WHAT TO DO.
The entries should be restated word for word.

[Items from a data source]
>>>

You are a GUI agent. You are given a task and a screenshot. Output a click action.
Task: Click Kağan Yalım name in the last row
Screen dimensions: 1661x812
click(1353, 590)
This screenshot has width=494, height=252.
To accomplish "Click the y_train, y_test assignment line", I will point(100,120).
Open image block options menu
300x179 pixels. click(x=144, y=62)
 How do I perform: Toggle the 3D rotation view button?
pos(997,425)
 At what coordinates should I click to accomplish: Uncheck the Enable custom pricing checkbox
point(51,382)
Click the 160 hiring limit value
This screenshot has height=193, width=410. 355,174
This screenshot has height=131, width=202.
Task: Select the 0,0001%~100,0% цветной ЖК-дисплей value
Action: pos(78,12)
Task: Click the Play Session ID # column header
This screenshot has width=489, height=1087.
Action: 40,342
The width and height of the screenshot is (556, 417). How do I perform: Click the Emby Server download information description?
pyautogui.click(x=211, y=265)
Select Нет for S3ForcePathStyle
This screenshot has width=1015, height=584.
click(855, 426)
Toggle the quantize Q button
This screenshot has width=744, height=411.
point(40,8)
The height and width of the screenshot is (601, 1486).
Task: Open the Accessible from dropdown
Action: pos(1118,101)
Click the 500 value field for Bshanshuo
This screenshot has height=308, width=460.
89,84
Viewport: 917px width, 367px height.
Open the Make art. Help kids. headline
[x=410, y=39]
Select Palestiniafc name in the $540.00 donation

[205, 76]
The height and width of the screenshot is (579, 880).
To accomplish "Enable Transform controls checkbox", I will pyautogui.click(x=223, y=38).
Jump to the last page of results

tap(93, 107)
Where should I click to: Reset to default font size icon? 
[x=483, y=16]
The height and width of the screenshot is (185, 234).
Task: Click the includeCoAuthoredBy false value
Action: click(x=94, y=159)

<<<

TASK RESPONSE.
You are a GUI agent. You are given a task and a screenshot. Output a click action.
Task: Click Kağan Yalım name in the last row
Screen dimensions: 1661x812
click(1353, 590)
This screenshot has width=494, height=252.
To accomplish "Click the y_train, y_test assignment line", I will point(100,120).
Open image block options menu
300x179 pixels. click(x=144, y=62)
 How do I perform: Toggle the 3D rotation view button?
pos(997,425)
 At what coordinates should I click to accomplish: Uncheck the Enable custom pricing checkbox
point(51,382)
Click the 160 hiring limit value
This screenshot has height=193, width=410. 355,174
This screenshot has height=131, width=202.
Task: Select the 0,0001%~100,0% цветной ЖК-дисплей value
Action: pos(78,12)
Task: Click the Play Session ID # column header
This screenshot has width=489, height=1087.
Action: 40,342
The width and height of the screenshot is (556, 417). How do I perform: Click the Emby Server download information description?
pyautogui.click(x=211, y=265)
Select Нет for S3ForcePathStyle
This screenshot has width=1015, height=584.
click(855, 426)
Toggle the quantize Q button
This screenshot has width=744, height=411.
point(40,8)
The height and width of the screenshot is (601, 1486).
Task: Open the Accessible from dropdown
Action: pos(1118,101)
Click the 500 value field for Bshanshuo
This screenshot has height=308, width=460.
89,84
Viewport: 917px width, 367px height.
Open the Make art. Help kids. headline
[x=410, y=39]
Select Palestiniafc name in the $540.00 donation

[205, 76]
The height and width of the screenshot is (579, 880).
To accomplish "Enable Transform controls checkbox", I will pyautogui.click(x=223, y=38).
Jump to the last page of results

tap(93, 107)
Where should I click to: Reset to default font size icon? 
[x=483, y=16]
The height and width of the screenshot is (185, 234).
Task: Click the includeCoAuthoredBy false value
Action: click(x=94, y=159)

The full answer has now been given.